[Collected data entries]

◇ ◇ ◇ ◇

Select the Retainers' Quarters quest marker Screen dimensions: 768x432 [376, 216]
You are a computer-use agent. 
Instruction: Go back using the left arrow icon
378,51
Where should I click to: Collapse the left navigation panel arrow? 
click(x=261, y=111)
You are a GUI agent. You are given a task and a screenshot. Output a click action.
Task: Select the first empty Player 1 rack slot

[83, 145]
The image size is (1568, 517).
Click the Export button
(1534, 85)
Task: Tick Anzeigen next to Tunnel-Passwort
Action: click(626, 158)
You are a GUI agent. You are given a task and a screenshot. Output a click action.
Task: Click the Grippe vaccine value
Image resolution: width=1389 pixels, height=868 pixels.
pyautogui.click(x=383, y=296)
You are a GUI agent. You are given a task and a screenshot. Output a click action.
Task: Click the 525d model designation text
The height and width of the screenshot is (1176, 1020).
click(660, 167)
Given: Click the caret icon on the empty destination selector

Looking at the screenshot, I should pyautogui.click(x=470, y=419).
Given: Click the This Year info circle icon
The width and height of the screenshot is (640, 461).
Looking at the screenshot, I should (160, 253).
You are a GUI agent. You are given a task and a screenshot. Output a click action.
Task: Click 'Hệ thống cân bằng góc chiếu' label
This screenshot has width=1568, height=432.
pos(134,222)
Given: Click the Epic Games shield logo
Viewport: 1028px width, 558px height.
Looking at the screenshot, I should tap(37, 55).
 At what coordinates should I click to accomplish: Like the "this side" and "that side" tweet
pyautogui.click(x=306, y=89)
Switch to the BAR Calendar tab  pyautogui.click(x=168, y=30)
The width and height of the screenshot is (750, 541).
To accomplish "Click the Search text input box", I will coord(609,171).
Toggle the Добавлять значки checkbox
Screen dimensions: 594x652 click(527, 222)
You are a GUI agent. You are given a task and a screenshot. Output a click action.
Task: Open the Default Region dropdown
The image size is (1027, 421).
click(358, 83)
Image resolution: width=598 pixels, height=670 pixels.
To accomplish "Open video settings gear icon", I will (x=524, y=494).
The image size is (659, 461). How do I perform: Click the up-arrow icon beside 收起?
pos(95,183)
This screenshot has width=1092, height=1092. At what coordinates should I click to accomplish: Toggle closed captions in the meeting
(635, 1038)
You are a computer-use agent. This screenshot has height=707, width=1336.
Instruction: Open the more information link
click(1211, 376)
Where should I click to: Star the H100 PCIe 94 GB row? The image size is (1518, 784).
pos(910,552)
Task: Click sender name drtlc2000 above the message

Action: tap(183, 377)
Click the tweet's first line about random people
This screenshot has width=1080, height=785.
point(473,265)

◇ ◇ ◇ ◇

Problem to solve: Please give the full set of data again exactly.

Answer to this task:
Select the Retainers' Quarters quest marker Screen dimensions: 768x432 [376, 216]
You are a computer-use agent. 
Instruction: Go back using the left arrow icon
378,51
Where should I click to: Collapse the left navigation panel arrow? 
click(x=261, y=111)
You are a GUI agent. You are given a task and a screenshot. Output a click action.
Task: Select the first empty Player 1 rack slot

[83, 145]
The image size is (1568, 517).
Click the Export button
(1534, 85)
Task: Tick Anzeigen next to Tunnel-Passwort
Action: click(626, 158)
You are a GUI agent. You are given a task and a screenshot. Output a click action.
Task: Click the Grippe vaccine value
Image resolution: width=1389 pixels, height=868 pixels.
pyautogui.click(x=383, y=296)
You are a GUI agent. You are given a task and a screenshot. Output a click action.
Task: Click the 525d model designation text
The height and width of the screenshot is (1176, 1020).
click(660, 167)
Given: Click the caret icon on the empty destination selector

Looking at the screenshot, I should pyautogui.click(x=470, y=419).
Given: Click the This Year info circle icon
The width and height of the screenshot is (640, 461).
Looking at the screenshot, I should (160, 253).
You are a GUI agent. You are given a task and a screenshot. Output a click action.
Task: Click 'Hệ thống cân bằng góc chiếu' label
This screenshot has width=1568, height=432.
pos(134,222)
Given: Click the Epic Games shield logo
Viewport: 1028px width, 558px height.
Looking at the screenshot, I should tap(37, 55).
 At what coordinates should I click to accomplish: Like the "this side" and "that side" tweet
pyautogui.click(x=306, y=89)
Switch to the BAR Calendar tab  pyautogui.click(x=168, y=30)
The width and height of the screenshot is (750, 541).
To accomplish "Click the Search text input box", I will coord(609,171).
Toggle the Добавлять значки checkbox
Screen dimensions: 594x652 click(527, 222)
You are a GUI agent. You are given a task and a screenshot. Output a click action.
Task: Open the Default Region dropdown
The image size is (1027, 421).
click(358, 83)
Image resolution: width=598 pixels, height=670 pixels.
To accomplish "Open video settings gear icon", I will (x=524, y=494).
The image size is (659, 461). How do I perform: Click the up-arrow icon beside 收起?
pos(95,183)
This screenshot has width=1092, height=1092. At what coordinates should I click to accomplish: Toggle closed captions in the meeting
(635, 1038)
You are a computer-use agent. This screenshot has height=707, width=1336.
Instruction: Open the more information link
click(1211, 376)
Where should I click to: Star the H100 PCIe 94 GB row? The image size is (1518, 784).
pos(910,552)
Task: Click sender name drtlc2000 above the message

Action: tap(183, 377)
Click the tweet's first line about random people
This screenshot has width=1080, height=785.
point(473,265)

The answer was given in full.